In primo luogo, la corte di appello ha correttamente rilevato che, al momento della pattuizione, i miglioramenti dell’immobile erano stati già effettuati dalla società conduttrice ed il valore dell’avviamento era già apprezzabile, onde la previsione del pagamento del corrispettivo per gli stessi non poteva considerarsi assoggettato ad una vera e propria condizione, ma esclusivamente ad un termine.

E’ in ogni caso assorbente sul punto la considerazione che, secondo i principi di diritto affermati da questa Corte (dai quali non vi è motivo di discostarsi) “la condizione è “meramente potestativa” quando consiste in un fatto volontario il cui compimento o la cui omissione non dipende da seri o apprezzabili motivi, ma dal mero arbitrio della parte, svincolato da qualsiasi razionale valutazione di opportunità e convenienza, sì da manifestare l’assenza di una seria volontà della parte di ritenersi vincolata dal contratto, mentre si qualifica “potestativa” quando l’evento dedotto in condizione è collegato a valutazioni di interesse e di convenienza e si presenta come alternativa capace di soddisfare anche l’interesse proprio del contraente, soprattutto se la decisione è affidata al concorso di fattori estrinseci, idonei ad influire sulla determinazione della volontà, pur se la relativa valutazione è rimessa all’esclusivo apprezzamento dell’interessato” (Cass., Sez. 3, Sentenza n. 18239 del 26/08/2014, Rv. 632069 – 01; Sez. 2, Sentenza n. 11774 del 21/05/2007, Rv. 597374 – 01).

Nella specie, è evidente che la disdetta, il recesso e/o la risoluzione del contratto di locazione non possono ritenersi rientrare nella predetta nozione di condizione meramente potestativa, dal momento che certamente l’esercizio delle relative facoltà, pur rimesso all’esclusivo apprezzamento dell’interessato, richiede valutazioni di interesse e di convenienza che dipendono dal concorso di fattori estrinseci, idonei ad influire sulla determinazione della volontà, in virtù di seri o apprezzabili motivi, non dal suo mero arbitrio svincolato da qualsiasi razionale valutazione di opportunità e convenienza.

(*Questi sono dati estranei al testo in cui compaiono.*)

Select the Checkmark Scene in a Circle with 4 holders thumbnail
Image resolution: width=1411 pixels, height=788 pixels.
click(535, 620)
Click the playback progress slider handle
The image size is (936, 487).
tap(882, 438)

3. Il ricorso è dichiarato inammissibile.

Nulla è a dirsi con riguardo alle spese del giudizio non avendo la parte intimata svolto attività difensiva nella presente sede. Deve darsi atto della sussistenza dei presupposti processuali (rigetto, ovvero dichiarazione di inammissibilità o improcedibilità dell’impugnazione) di cui al D.P.R. 30 maggio 2002, n. 115, art. 13, comma 1 quater, introdotto dalla L. 24 dicembre 2012, n. 228, art. 1, comma 17.

PQM

La Corte:

– dichiara inammissibile il ricorso;

– nulla per le spese.

Si dà atto della sussistenza dei presupposti processuali (rigetto, ovvero dichiarazione di inammissibilità o improcedibilità dell’impugnazione) di cui al D.P.R. 30 maggio 2002, n. 115, art. 13, comma 1 quater, inserito dalla L. 24 dicembre 2012, n. 228, art. 1, comma 17, per il versamento, da parte della ricorrente, dell’ulteriore importo a titolo di contributo unificato pari a quello dovuto per il ricorso (se dovuto e nei limiti in cui lo stesso sia dovuto), a norma del art. 13, comma 1 bis.

Motivazione semplificata.

Così deciso in Roma, il 21 novembre 2019.